肩こりは「筋肉の緊張」と「血流の不調」が主な原因です。では、なぜ筋肉が緊張し、血流が滞るのでしょうか?その主な原因を見ていきましょう。
① 長時間の同じ姿勢
長時間パソコンやスマホを使っていると、首や肩の筋肉が緊張したままになります。
② 筋力の低下
肩や首を支える筋肉(僧帽筋・甲挙筋・菱形筋など)が弱いと、姿勢を守るのが正義となり、肩こりの原因になります。 特に、運動不足の人は筋肉の定着が早く、肩こりを感じやすくなります。
③ 血行不良
冷え性の人や運動不足の人は、血流が滞りやすくなり、老廃物が筋肉になりやすくなります。その結果、筋肉が硬くなる、肩こりの原因になります。
④ ストレス
ストレスを感じると、自律神経のバランスが乱れ、交感神経が優位になります。これにより、血管が狭くなって血流が早くなり、筋肉の緊張が続くことで肩こりが慢性化しやすくなります。
⑤ 眼精疲労
パソコンや長時間見続けると、目の筋肉が緊張し、それに伴い首や肩の筋肉も硬くなります。 特に、ブルーライトの影響で眼精疲労が進むと、肩こりが悪くなりやすいです。
2. 肩こりを解消する整体アプローチ
整体では、肩こりの根本的な原因を考え、それに応じた施術を行います。ここでは、整体での代表的なアプローチを紹介します。
①姿勢の改善
整体では、骨格の歪みを整えることで、肩こりの改善を目指します。猫背や巻き肩(肩が前に出る姿勢)の人は、胸椎(背骨の中央部分)や肩甲骨の調整を行い、正しい姿勢を取り戻すことが重要です。
②筋肉の緊張をほぐす
肩こりに関与する筋肉(僧帽筋・肩甲挙筋・胸鎖乳突筋など)の緊張をほぐす施術を行います。 特に、首から肩にかけての筋肉を重点的にほぐし、血流を改善させることが重要です。
③ 可動域の改善
肩甲骨が固まると、肩こりが変わります。整体では、肩甲骨の可動域を広げるために、肩甲骨はしの施術やストレッチを行います。これにより、肩周りの筋肉の柔軟性が整えられ、肩こりが軽減されます。
④自律神経の調整
ストレスや自律神経の乱れによる肩こりには、呼吸法を取り入れた整体施術や、頭蓋骨調整を行うことで、副交感神経を優位にし、状態へ導くことが有効です。
3. 自宅でできる肩こり解消法
全身施術だけでなく、日常的にセルフケアを取り入れることで、肩こりを予防・改善することができます。
① ストレッチ
肩こりに効果的なストレッチを紹介します。
首のストレッチ
1. 背筋を伸ばして座る
2. 右側を頭の反対に置き、ゆっくり右に見る
3. そのまま30秒キープし、反対側も同様に行う
肩甲骨ストレッチ
1. 両手を肩にのせ、肘で大きな円を描くように振り回す
2. 前後それぞれ10回ずつ行う
② ツボ押し
肩こりに効くツボを刺激することで、血流が改善され、筋肉の緊張が解消されます。
* 肩井(けんせい):肩の中央にあり、押して少し痛みを感じるポイント。親指で5秒押して離すを5回繰り返す。
* 天柱(てんちゅう):首の後ろの生え際にあり、目の疲れにも効果的。 両手の指で軽く押し出しながら円を描くようにマッサージする。
③ 温める
血流を良くするために、温めることも大切です。
* お風呂に入る: 38~40℃のぬるめのお湯に15分ほど浸かると、全身の血流が促進され、肩こりが和らぎます。
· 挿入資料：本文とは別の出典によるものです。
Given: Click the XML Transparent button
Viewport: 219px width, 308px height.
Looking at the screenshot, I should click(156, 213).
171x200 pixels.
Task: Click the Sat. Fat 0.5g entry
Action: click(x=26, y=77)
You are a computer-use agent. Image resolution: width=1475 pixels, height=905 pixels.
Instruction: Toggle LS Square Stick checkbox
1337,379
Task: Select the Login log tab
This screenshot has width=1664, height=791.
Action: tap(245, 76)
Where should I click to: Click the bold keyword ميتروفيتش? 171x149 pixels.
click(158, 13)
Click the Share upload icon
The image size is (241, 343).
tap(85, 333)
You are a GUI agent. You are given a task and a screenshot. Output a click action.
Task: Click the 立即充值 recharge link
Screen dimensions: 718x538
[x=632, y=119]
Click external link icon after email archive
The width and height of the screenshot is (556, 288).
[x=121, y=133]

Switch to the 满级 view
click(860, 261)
* 蒸しタオル:タオルをお湯で濡らし、電子レンジで30秒ほど温め、肩に浴びて血行が良くなります。
④正しい姿勢を意識する
* デスクワーク時のポイント:
* 椅子に深く座り、背中をしっかり支える
* 肘の角度を90度に保つ
* パソコン画面を目の高さで調整する
* スマホ見るときのポイント:
* スマホを顔の高さを上げる
* 猫背にならないよう注意する
4. まとめ
肩こりは放置すると慢性的な変化、自律神経の乱れやを考える可能性があります。整体では、骨格の調整や筋肉の緊張をほぐすことで、根本的な改善を目指します。
また、自宅でのストレッチやツボ押し、温める習慣を取り入れることで、日々のケアが可能です。肩こりに悩んでいる方は、ぜひ整体とセルフケアを組み合わせて、快適な毎日を過ごしましょう!